### Text ###

What Is IFIT?
IFIT is an Internet Engineering Task Force (IETF) standard measurement protocol proposed by Huawei. It marks real service packets by inserting IFIT headers, thereby directly measuring network performance indicators, such as delay, packet loss rate, and jitter. IFIT uses telemetry technology to report measurement data in real time and displays the results on the graphical user interface (GUI) of iMaster NCE-IP. IFIT is the industry's first complete in-band flow quality detection and fault demarcation solution.
In contrast with traditional network O&M technologies, IFIT features high precision, real-time performance, and visualization. It can flexibly adapt to multiple service scenarios and promotes intelligent O&M by working with the big data platform and intelligent algorithms.
Why Do We Need IFIT?
In the 5G and cloud era, the services and architecture of IP networks have changed tremendously. For one thing, the development of 5G has given rise to new services, such as HD video, virtual reality (VR), and Internet of Vehicles (IoV). For another, cloudification of network devices and services has become a common choice for facilitating unified management and reducing O&M costs. New services and architecture pose many challenges to bearer networks, including ultra-bandwidth, hyperconnectivity, low delay, and high reliability.
New challenges posed by new services and architecture
Traditional network O&M methods cannot offer the levels of reliability required by new services and architecture. The major problems are passive detection of service faults and inefficient fault demarcation and locating.
- Passive detection of service faults: In most cases, O&M personnel can determine the fault scope based on only complaints received from users or work orders dispatched by related service departments. This means that O&M personnel cannot perceive faults quickly and can only handle the faults passively, increasing the pressure on troubleshooting and potentially resulting in poor user experience.
- Inefficient fault demarcation and locating: Multiple teams often need to collaborate in order to demarcate and locate faults, and the lack of a clear demarcation mechanism between teams means that their responsibilities are not well defined. Troubleshooting is inefficient because devices must be manually checked one by one to identify the faulty device, which then needs to be restarted or have its traffic switched to another device. In addition, traditional Operations, Administration, and Maintenance (OAM) technologies simulate service flows by using test packets and therefore cannot precisely reproduce performance deterioration or fault scenarios from the live network.
Against this backdrop, Huawei proposed the IFIT protocol. IFIT is an in-band measurement technology (it marks real service packets or inserts measurement information into real service packets) and implements in-band flow measurement by inserting IFIT headers into real service packets. Unlike out-of-band measurement technologies (such as TWAMP) that indirectly measure network performance by simulating service data packets and periodically sending them, IFIT can reflect the actual network performance indicators such as delay, packet loss, and jitter in real time and proactively detect service faults. Moreover, IFIT outperforms existing in-band measurement technologies (such as IP FPM and IOAM) in terms of service deployment complexity, forwarding plane efficiency, and protocol extensibility, among others.

### Material provided ###

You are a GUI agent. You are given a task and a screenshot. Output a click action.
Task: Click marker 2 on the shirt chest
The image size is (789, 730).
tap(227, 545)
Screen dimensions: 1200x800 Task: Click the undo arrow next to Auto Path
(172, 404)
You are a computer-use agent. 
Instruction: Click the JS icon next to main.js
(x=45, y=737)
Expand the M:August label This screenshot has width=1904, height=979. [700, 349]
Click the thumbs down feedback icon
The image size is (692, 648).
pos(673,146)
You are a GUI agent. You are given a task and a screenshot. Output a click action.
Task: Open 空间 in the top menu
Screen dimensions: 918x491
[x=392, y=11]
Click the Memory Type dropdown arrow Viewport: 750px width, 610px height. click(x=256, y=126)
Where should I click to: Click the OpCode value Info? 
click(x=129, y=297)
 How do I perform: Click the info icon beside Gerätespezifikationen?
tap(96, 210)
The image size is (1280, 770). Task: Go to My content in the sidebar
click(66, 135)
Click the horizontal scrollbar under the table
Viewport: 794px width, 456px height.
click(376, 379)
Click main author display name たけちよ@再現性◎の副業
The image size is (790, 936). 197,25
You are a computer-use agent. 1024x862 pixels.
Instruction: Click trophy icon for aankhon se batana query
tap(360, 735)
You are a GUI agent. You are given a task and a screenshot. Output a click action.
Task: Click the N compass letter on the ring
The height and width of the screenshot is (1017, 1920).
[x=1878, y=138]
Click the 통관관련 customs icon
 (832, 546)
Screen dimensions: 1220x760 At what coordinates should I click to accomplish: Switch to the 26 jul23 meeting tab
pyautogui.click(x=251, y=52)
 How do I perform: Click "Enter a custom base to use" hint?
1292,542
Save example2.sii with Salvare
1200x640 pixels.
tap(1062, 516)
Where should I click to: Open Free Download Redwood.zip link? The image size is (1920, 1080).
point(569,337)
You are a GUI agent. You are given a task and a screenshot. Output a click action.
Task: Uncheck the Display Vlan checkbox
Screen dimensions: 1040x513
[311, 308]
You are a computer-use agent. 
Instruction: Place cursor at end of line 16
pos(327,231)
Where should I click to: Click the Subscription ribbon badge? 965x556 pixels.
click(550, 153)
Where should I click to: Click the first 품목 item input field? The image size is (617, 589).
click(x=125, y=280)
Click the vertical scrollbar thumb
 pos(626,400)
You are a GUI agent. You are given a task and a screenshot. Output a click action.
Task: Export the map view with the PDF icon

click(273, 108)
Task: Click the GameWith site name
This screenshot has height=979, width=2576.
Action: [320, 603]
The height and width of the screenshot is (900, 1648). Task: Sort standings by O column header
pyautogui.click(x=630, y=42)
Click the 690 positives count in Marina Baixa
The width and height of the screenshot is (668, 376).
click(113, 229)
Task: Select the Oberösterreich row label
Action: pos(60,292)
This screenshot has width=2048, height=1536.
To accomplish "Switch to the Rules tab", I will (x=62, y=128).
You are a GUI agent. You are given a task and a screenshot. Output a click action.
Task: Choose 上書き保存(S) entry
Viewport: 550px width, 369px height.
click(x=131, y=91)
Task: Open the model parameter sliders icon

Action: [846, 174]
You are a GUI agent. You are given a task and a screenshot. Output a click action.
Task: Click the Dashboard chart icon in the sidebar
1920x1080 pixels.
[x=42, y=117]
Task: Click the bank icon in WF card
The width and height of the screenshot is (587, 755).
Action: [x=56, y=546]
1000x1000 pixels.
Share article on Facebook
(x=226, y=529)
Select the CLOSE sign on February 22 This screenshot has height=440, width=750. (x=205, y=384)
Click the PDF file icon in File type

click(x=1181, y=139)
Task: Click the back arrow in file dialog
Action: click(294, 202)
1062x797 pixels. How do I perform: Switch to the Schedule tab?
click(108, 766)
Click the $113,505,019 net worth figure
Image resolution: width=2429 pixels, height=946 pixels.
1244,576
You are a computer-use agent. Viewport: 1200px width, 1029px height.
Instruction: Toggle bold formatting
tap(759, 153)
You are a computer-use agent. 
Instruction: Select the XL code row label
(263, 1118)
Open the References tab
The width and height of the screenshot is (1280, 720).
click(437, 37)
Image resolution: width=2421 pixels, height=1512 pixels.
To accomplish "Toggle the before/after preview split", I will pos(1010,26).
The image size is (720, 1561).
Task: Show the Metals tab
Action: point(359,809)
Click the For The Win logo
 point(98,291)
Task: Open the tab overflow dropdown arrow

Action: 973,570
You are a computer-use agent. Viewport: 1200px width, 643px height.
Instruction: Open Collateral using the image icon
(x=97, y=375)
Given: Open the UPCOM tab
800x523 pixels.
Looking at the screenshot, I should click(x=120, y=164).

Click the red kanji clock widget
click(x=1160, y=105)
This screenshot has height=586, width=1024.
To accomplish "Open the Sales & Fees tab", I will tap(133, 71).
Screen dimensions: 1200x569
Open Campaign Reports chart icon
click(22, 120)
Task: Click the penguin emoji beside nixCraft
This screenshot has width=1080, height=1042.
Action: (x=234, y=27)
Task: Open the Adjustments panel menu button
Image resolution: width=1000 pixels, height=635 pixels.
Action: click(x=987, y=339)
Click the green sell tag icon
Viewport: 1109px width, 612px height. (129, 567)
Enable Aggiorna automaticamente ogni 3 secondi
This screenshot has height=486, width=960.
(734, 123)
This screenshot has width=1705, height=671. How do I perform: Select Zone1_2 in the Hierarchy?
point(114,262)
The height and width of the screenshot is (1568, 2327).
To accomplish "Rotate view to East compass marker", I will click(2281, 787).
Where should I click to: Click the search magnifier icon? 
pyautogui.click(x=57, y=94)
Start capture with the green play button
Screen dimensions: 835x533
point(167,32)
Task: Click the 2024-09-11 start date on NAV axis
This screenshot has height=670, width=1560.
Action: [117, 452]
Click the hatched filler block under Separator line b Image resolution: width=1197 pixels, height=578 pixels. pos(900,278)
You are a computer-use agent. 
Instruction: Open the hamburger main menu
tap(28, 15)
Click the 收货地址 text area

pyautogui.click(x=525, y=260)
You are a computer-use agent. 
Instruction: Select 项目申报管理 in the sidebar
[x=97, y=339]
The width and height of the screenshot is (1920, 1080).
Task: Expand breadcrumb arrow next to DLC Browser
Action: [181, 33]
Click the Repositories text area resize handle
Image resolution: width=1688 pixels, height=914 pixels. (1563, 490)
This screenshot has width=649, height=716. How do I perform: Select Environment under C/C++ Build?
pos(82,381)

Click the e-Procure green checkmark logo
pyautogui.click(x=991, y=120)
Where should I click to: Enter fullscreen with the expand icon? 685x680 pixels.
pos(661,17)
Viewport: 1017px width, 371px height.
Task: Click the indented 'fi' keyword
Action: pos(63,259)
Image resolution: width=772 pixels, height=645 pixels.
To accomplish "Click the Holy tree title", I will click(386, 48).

###

• _Exercise aim_:
Reproduce the IFIT text from "In contrast with" to "and high reliability.", substituting "dramatically" for every "tremendously".

• _Written reply_:
In contrast with traditional network O&M technologies, IFIT features high precision, real-time performance, and visualization. It can flexibly adapt to multiple service scenarios and promotes intelligent O&M by working with the big data platform and intelligent algorithms.
Why Do We Need IFIT?
In the 5G and cloud era, the services and architecture of IP networks have changed dramatically. For one thing, the development of 5G has given rise to new services, such as HD video, virtual reality (VR), and Internet of Vehicles (IoV). For another, cloudification of network devices and services has become a common choice for facilitating unified management and reducing O&M costs. New services and architecture pose many challenges to bearer networks, including ultra-bandwidth, hyperconnectivity, low delay, and high reliability.